- [Work instructions]
For this exercise, print the records below verbatim.

- [Data supplied]
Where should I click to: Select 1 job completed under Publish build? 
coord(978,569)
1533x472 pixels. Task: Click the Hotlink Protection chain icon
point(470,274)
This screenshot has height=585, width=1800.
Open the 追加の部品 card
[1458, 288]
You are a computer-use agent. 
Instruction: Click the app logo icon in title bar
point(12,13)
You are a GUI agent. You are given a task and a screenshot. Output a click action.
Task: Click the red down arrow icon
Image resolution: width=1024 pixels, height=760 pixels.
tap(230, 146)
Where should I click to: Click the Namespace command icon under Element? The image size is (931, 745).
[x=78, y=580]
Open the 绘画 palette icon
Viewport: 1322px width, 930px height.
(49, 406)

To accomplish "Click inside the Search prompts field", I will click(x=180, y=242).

- [Answer space]
Where should I click to: Select 1 job completed under Publish build? 
coord(978,569)
1533x472 pixels. Task: Click the Hotlink Protection chain icon
point(470,274)
This screenshot has height=585, width=1800.
Open the 追加の部品 card
[1458, 288]
You are a computer-use agent. 
Instruction: Click the app logo icon in title bar
point(12,13)
You are a GUI agent. You are given a task and a screenshot. Output a click action.
Task: Click the red down arrow icon
Image resolution: width=1024 pixels, height=760 pixels.
tap(230, 146)
Where should I click to: Click the Namespace command icon under Element? The image size is (931, 745).
[x=78, y=580]
Open the 绘画 palette icon
Viewport: 1322px width, 930px height.
(49, 406)

To accomplish "Click inside the Search prompts field", I will click(x=180, y=242).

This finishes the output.